***** ДАННЫЙ ОТРЫВОК *****

Главное в его поэзии – чувство неисчерпанности лирической потенции, стоящее за каждым его стихотворением, перевес несказанного и того, что он еще скажет, над сказанным. Это присутствие незатронутых душевных запасов создает фон и второй план его стихов и придает им то особое настроение, которым они пронизаны и которое составляет их главную и горькую прелесть. Души в его стихах столько же, сколько ее было в нем самом, души сложной, затаенной, целиком направленной к добру и способной к ясновидению и самопожертвованию.
Когда я думаю о Яшвили, городские положения приходят в голову, комнаты, споры, общественные выступления, искрометное красноречие Яшвили на ночных многолюдных пирушках.
Мысль о Табидзе наводит на стихию природы, в воображении встают сельские местности, приволье цветущей равнины, волны моря.
Плывут облака, и в один ряд с ними в отдалении строятся горы. И с ними сливается плотная и приземистая фигура улыбающегося поэта. У него немного подрагивающая походка. Он трясется всем телом, когда смеется. Вот он поднялся, стал боком к столу и постучал ножом о бокал, чтобы произнести речь. От привычки поднимать одно плечо выше другого он кажется немного кособоким.
Стоит дом в Коджорах на углу дорожного поворота. Дорога подымается вдоль его фасада, а потом, обогнув дом, идет мимо его задней стены. Всех идущих и едущих по дороге видно из дома дважды.
Это разгар времени, когда, по остроумному замечанию Белого, торжество материализма упразднило на свете материю. Нечего есть, не во что одеваться. Кругом ничего осязаемого, одни идеи. Если мы не погибаем, это заслуга тифлисских друзей-чудотворцев, которые все время что-то достают и привозят и неизвестно подо что снабжают нас денежными ссудами от издательств.
Мы в сборе, делимся новостями, ужинаем, что-нибудь друг другу читаем. Веянье прохлады, точно пальчиками, быстро перебирает серебристою листвою тополя, белобархатною с изнанки. Воздух переполнен одуряющими ароматами юга. И, как передок любой повозки на шкворне, ночь в высоте медленно поворачивает весь кузов своей звездной колымаги. А по дороге идут и едут арбы и машины, и каждого видно из дома дважды.
(Пастернак Б.Л. Люди и положения)

***** ПОКАЗАННЫЕ СТРОКИ *****

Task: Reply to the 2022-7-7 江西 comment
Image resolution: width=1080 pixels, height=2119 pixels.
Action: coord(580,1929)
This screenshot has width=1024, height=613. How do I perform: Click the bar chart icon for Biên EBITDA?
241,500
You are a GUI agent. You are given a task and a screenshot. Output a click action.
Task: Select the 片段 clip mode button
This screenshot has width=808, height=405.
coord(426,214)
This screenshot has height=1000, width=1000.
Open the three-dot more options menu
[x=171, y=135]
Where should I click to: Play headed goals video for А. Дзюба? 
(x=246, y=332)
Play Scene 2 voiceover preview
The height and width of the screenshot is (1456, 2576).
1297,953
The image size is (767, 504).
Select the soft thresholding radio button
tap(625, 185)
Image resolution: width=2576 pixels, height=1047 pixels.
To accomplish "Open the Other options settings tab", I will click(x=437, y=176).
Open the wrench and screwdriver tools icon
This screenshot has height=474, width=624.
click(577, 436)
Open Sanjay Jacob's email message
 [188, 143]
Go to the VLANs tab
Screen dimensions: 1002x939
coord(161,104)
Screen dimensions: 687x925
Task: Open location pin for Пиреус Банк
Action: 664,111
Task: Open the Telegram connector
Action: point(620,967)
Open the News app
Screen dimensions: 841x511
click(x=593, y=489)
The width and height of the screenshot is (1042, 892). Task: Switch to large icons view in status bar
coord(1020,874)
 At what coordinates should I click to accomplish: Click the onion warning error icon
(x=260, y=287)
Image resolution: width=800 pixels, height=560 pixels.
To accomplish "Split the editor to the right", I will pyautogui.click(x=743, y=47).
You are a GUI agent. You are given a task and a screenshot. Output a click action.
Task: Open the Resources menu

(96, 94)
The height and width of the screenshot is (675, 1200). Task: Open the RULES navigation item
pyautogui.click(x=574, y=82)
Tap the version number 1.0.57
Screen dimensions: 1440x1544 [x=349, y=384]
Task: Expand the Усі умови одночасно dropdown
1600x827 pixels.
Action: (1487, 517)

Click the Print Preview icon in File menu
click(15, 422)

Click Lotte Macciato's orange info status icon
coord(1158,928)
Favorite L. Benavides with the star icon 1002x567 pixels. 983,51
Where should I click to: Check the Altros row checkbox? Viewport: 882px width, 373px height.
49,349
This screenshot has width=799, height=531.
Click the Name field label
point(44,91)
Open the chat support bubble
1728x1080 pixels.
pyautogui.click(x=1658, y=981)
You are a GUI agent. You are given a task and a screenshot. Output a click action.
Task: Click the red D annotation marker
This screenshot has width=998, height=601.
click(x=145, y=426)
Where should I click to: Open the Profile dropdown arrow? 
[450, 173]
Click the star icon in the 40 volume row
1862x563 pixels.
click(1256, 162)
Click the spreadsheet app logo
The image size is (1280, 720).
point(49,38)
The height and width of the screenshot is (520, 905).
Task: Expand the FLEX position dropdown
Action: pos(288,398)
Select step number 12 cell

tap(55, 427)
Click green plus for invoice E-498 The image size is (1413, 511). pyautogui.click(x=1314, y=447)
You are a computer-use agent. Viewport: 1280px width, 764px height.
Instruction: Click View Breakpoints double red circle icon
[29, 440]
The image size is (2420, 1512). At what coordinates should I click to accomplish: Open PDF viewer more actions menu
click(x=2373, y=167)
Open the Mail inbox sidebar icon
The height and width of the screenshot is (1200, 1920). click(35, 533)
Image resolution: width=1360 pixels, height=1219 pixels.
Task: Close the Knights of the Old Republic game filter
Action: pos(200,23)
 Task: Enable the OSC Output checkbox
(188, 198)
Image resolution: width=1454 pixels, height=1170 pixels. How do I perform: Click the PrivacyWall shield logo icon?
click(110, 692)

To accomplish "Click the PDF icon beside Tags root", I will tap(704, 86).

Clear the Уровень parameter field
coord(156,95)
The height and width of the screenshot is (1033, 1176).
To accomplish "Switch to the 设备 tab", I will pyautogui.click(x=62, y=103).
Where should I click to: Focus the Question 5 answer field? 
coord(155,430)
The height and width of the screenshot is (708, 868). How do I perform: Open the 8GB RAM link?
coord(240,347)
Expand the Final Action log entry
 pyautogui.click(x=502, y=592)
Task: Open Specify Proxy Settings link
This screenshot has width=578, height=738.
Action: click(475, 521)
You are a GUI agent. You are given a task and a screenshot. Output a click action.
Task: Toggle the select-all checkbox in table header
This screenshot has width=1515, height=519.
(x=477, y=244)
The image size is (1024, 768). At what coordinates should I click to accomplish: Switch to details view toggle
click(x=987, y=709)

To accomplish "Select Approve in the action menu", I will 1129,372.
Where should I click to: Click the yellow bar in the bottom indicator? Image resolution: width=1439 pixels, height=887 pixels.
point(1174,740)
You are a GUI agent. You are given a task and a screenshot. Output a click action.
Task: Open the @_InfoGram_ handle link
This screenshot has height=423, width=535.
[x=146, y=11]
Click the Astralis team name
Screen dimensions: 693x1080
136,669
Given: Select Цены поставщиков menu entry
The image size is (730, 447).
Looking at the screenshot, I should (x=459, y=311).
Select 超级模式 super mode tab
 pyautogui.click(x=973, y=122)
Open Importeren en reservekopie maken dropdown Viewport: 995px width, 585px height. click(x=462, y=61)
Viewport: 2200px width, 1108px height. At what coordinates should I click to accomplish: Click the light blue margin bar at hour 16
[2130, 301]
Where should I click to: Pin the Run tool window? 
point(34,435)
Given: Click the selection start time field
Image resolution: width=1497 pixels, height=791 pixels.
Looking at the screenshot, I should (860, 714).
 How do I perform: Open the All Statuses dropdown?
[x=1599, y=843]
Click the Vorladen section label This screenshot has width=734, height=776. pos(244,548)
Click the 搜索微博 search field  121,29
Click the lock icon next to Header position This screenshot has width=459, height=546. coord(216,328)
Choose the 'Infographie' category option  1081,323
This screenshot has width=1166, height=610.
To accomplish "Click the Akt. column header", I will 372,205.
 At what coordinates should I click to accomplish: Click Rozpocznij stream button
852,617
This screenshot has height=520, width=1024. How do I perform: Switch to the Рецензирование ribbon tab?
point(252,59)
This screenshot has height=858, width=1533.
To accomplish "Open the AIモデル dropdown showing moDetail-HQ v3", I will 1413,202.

*****

**НАБОР ЗАДАНИЙ:**
- A) Ответьте на вопросы по отрывку о Табидзе:
(i) Где стоит дом в Коджорах?
(ii) Что, по замечанию Белого, упразднило на свете материю?
(iii) Из-за какой привычки улыбающийся поэт кажется немного кособоким?
- B) Перепишите из отрывка о Табидзе слово в слово часть от «Мысль о Табидзе» до «кажется немного кособоким.».
- C) Продолжите отрывок о Табидзе, начав сразу после его последней фразы.
Эти строки никак не связаны с отрывком.

**ОТВЕТЫ:**
- A)
(i) На углу дорожного поворота.
(ii) Торжество материализма.
(iii) Из-за привычки поднимать одно плечо выше другого.

- B)
Мысль о Табидзе наводит на стихию природы, в воображении встают сельские местности, приволье цветущей равнины, волны моря.
Плывут облака, и в один ряд с ними в отдалении строятся горы. И с ними сливается плотная и приземистая фигура улыбающегося поэта. У него немного подрагивающая походка. Он трясется всем телом, когда смеется. Вот он поднялся, стал боком к столу и постучал ножом о бокал, чтобы произнести речь. От привычки поднимать одно плечо выше другого он кажется немного кособоким.

- C)
Правда ли нравятся Вам переводы? Позвольте в этом усомниться: всякие переводы заключают некоторое насилье над подлинником, и плохие, и хорошие, мои же скорее – первого рода. Вероятно, я опошляю Вас, потому что у всякого художника в ходе его работы складывается своя собственная идея устойчивости слова, и моя очень груба: в ней много дилетантского, не по-хорошему перемешанного с жизнью. По банальности она недалеко ушла от того, что зовут надсоновщиной, апухтиновщиной или есенинщиной, когда берут самое слабое у этих поэтов для обозначения чужих недостатков. Все это я очень хорошо знаю, но этим отличаются не только мои переводы из Вас и Паоло, но и весь мой однотомник.
(Б.Л. Пастернак – Т.Ю. Табидзе, 12 октября 1933 г.)
В переводе новейших грузинских поэтов у Б. Пастернака мы наблюдаем предельную смысловую точность, почти сохранены все образы и расстановка слов, несмотря на некоторое несовпадение метрической природы грузинского и русского стиха. И что важнее всего – в них чувствуется напев, а не переложение образов, и удивительно, что все это достигнуто без знания грузинского языка и не на опыте одного, а десяти поэтов, конечно, с различным успехом. Тут секрет мастерства Б. Пастернака, и действительно он открывает новую эпоху в переводной поэзии. Несмотря на то что К. Бальмонт перевел Ш. Руставели, и другие крупные поэты в разное время переводили грузинских поэтов, – переводы Бориса Пастернака кладут начало настоящему продвижению грузинской поэзии на всесоюзную арену, заполняя больше чем столетний пробел в русской поэзии грузинских переводов.
(Табидзе Т.Ю. О книге Б. Пастернака «Грузинские лирики»[200] // Б.Л. Пастернак: pro et contra. Т. 1.С. 749)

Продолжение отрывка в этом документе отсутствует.